March 22, 2013

  • Triggers and I’m Fat

    So I’ve done a little thinking and I realized that I’ve come to some conclusions about my triggers. The BFX is obviously a huge one. People talking about the BFX is another one. Especially my best friend (his fraternal little), since he is so nice to her. Another is a certain type of whining. I don’t mean like venting to the internet even though no one cares, I mean like doing things without thinking and then not taking responsibility for their own shit so lets whine instead. It just sets me off. And not following certain routines. And hearing about how happy other people are. It makes me feel defective. And not smoking for a while. 

    Weed is such a two-sided coin. On the one side, it majorly helps with my anxiety and allows me periods of time where I don’t feel like an elephant is sitting on my chest. On the other, I eat. A lot. And I’m gaining weight. And it’s not okay but I don’t know what else to do.

    I know my triggers are my problem and I should do my best to avoid them, but sometimes I just can’t. Or I’m masochistic and I look at the BFX’s Facebook page. I really need to stop doing that.

    Intake related information:

    Work today killed me. I got really hungry and had a soft pretzel and… ugh. That and the York peppermint patties (I work with patients, I need to have good breath and garlic thai food is not good for talking to people). Then my mom made dinner so I couldn’t even just have a big salad or something. I really, really appreciate when my mom cooks. It’s really nice of her. I’m 22 and living at home and she totally doesn’t have to do that for me. But it’s also difficult when I’m trying to monitor my intakes.

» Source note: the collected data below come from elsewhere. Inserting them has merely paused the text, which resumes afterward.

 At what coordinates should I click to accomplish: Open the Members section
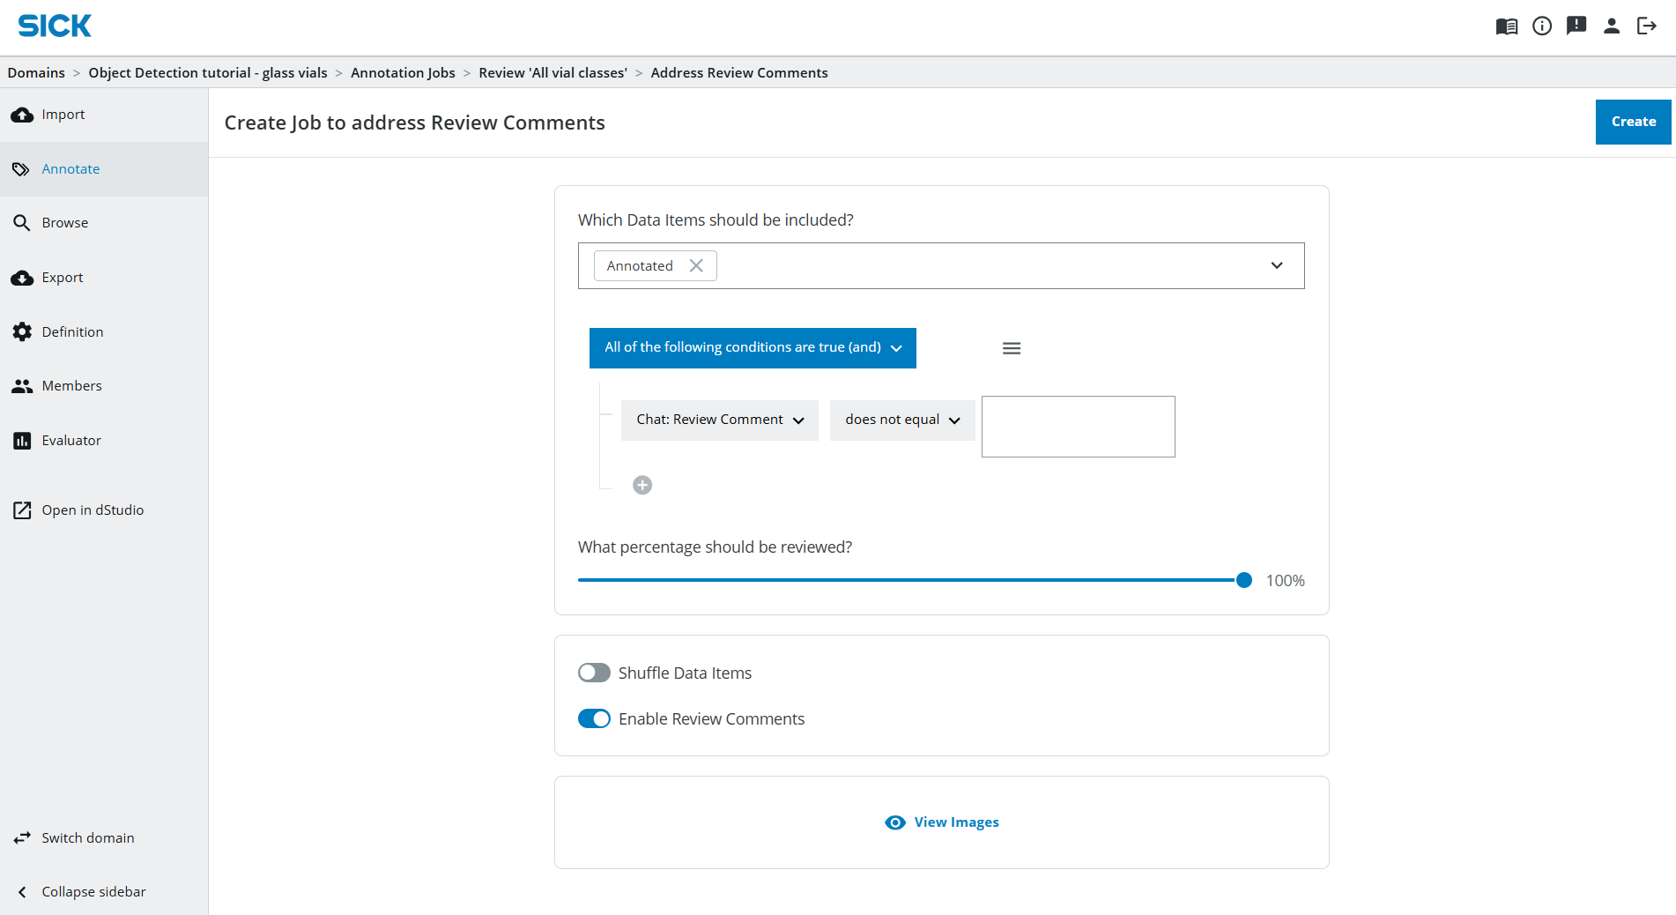tap(72, 385)
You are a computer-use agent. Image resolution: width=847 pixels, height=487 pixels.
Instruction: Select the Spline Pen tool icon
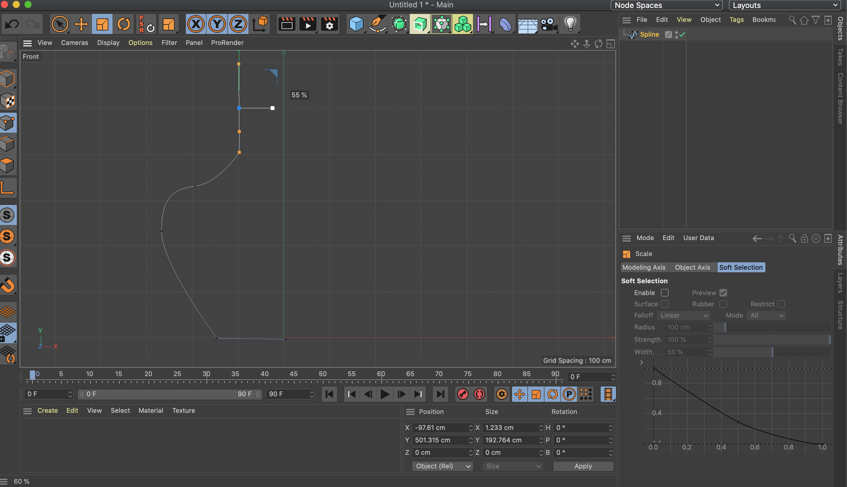[x=378, y=24]
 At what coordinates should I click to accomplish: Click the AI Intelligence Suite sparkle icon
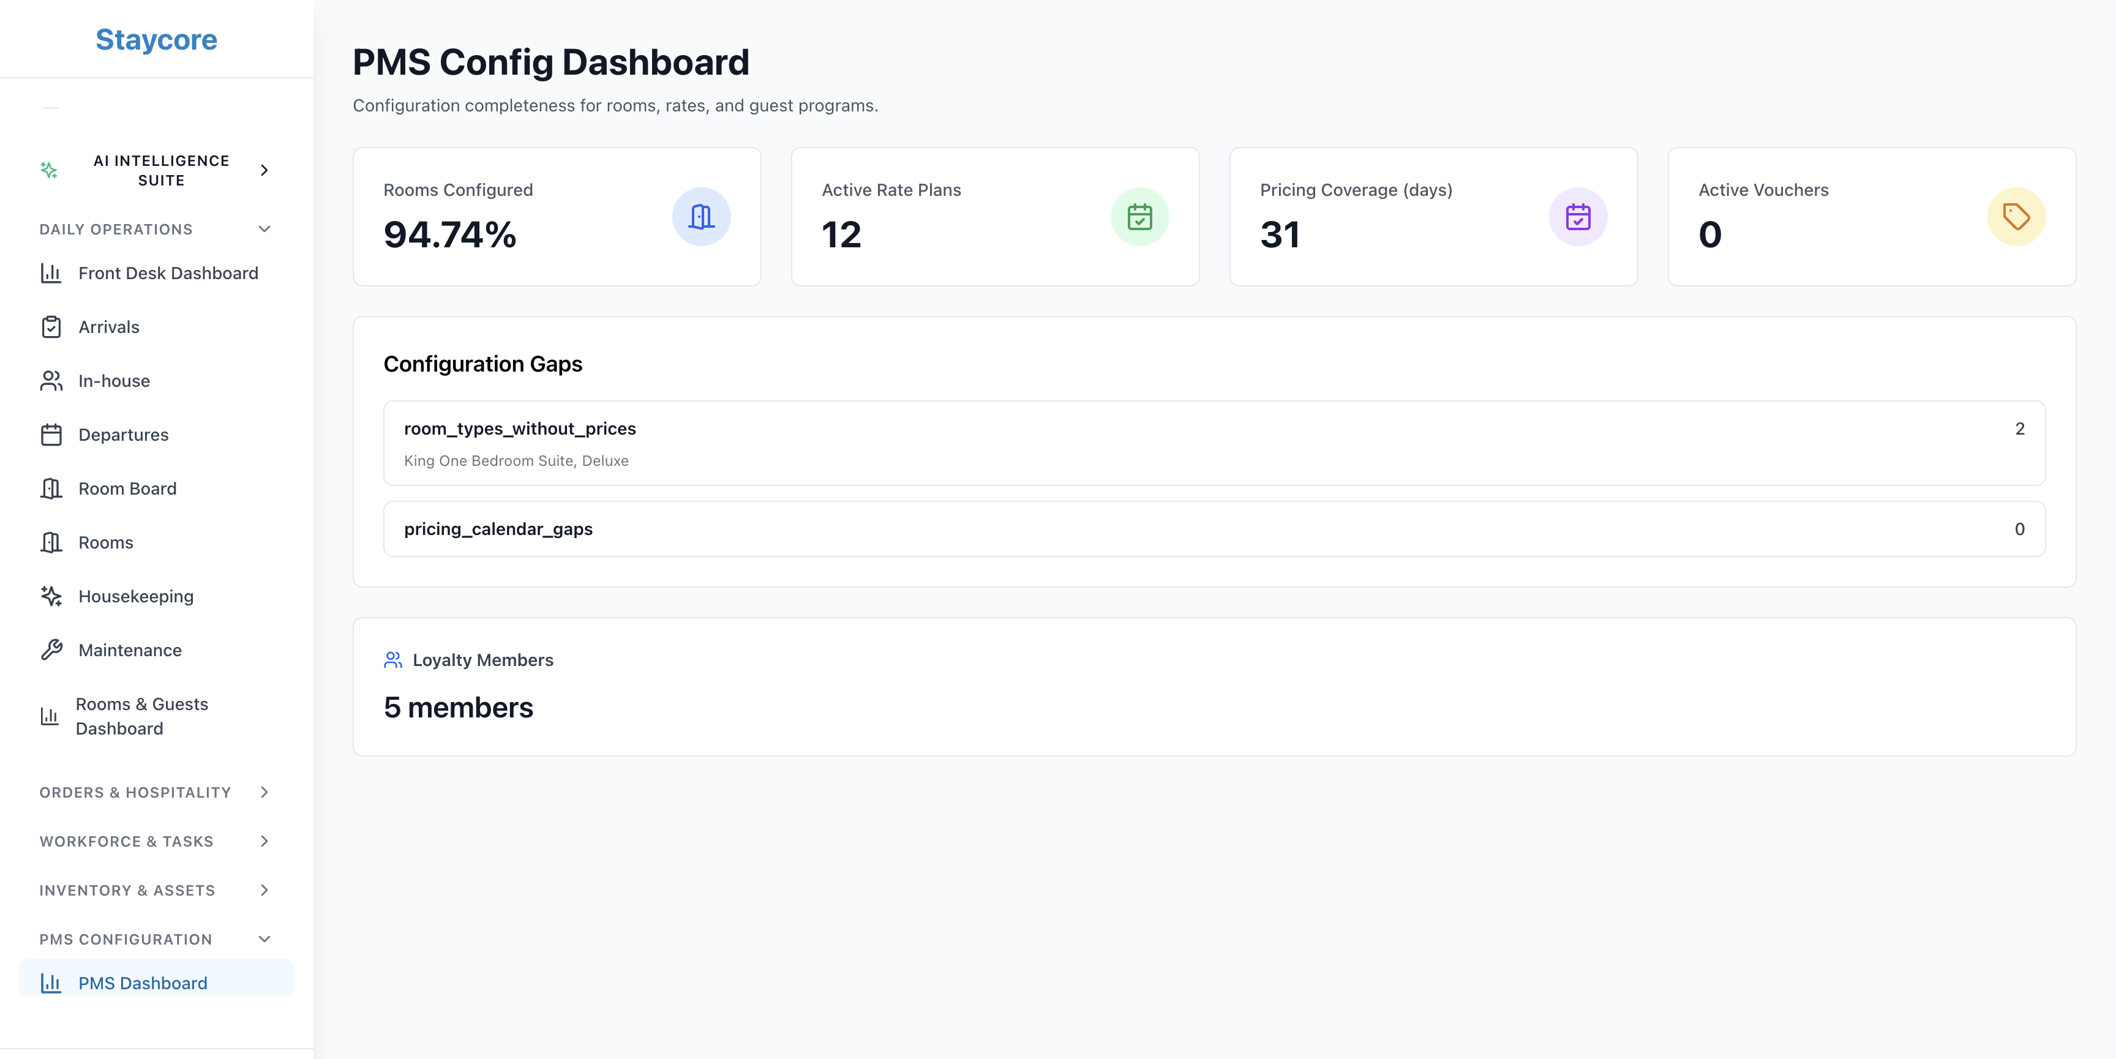(x=49, y=170)
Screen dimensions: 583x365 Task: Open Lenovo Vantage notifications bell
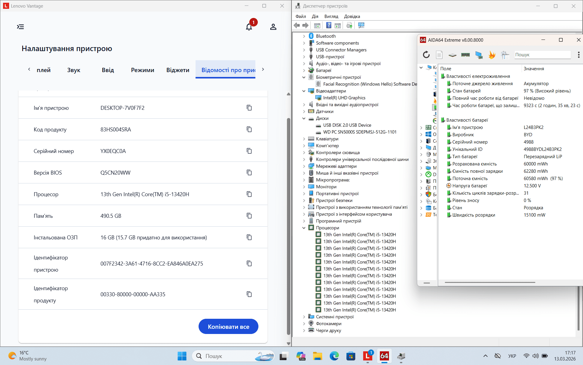249,27
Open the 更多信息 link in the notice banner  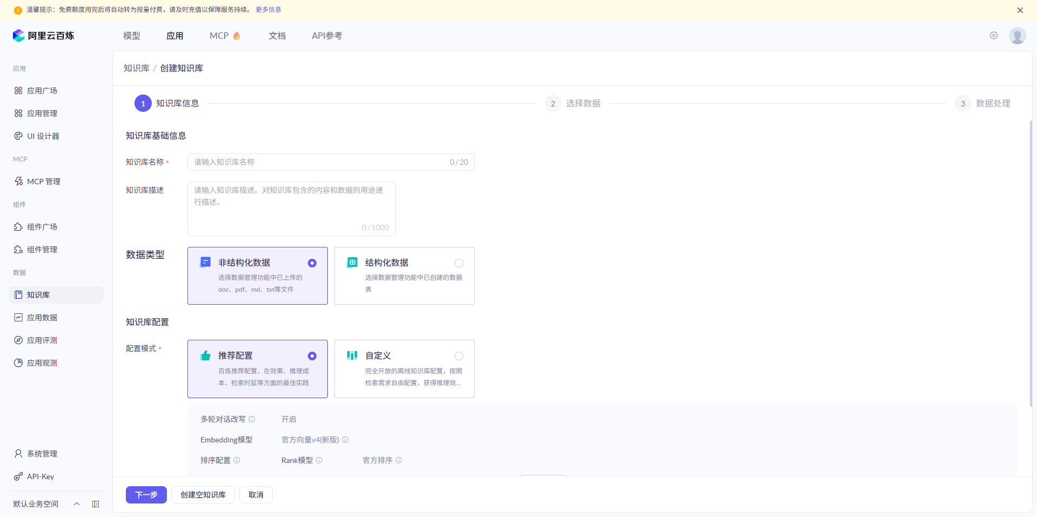tap(268, 9)
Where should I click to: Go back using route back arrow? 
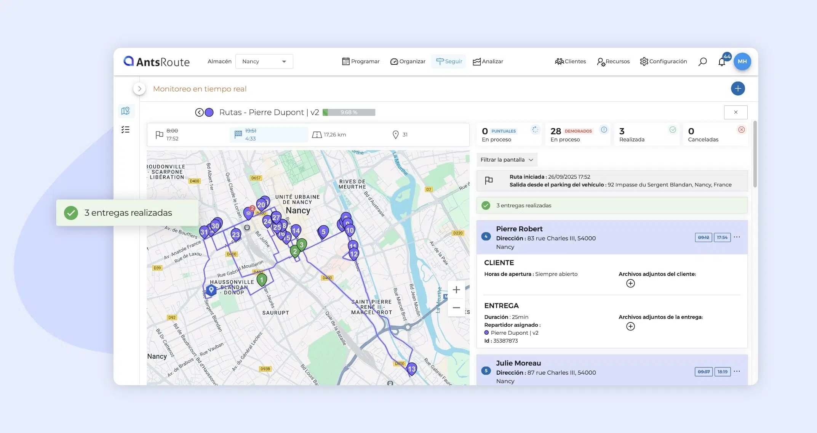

    I need to not eat for the rest of the day. Which is going to be difficult since I’m hoping to smoke again later. And I’m still hungry anyway. UGH UGH UGH! This is impossible!!!

    B: 2 eggwhites (35), toast (45), laughing cow cheese wedge (35), coffee (30)
    L: thai soup (270), special k crisps (100), banana (100)
    S: pretzel (310), york peppermint patty (90)
    D: pasta (175), roll (115), shrimp (130)
    TOTAL: 1435

    + binge. Yup. I smoked. And binged. I can’t stop smoking, I CAN’T. I need to just plan ahead and prepare good, healthy, low-cal food for my high snacks ahead of time. And not have my mom cook dinner and not have pretzels at work. Oy. This is a disaster.